» **EXERCISE INSTRUCTIONS**: Please retype the entries below exactly as they are written.

» **Pixel coordinate grounding data**:
· · · ·

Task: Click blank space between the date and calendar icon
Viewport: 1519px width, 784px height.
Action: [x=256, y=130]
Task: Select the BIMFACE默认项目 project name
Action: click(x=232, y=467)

· · · ·

» **RESULT FOR THIS EXERCISE**:
Task: Click blank space between the date and calendar icon
Viewport: 1519px width, 784px height.
Action: [x=256, y=130]
Task: Select the BIMFACE默认项目 project name
Action: click(x=232, y=467)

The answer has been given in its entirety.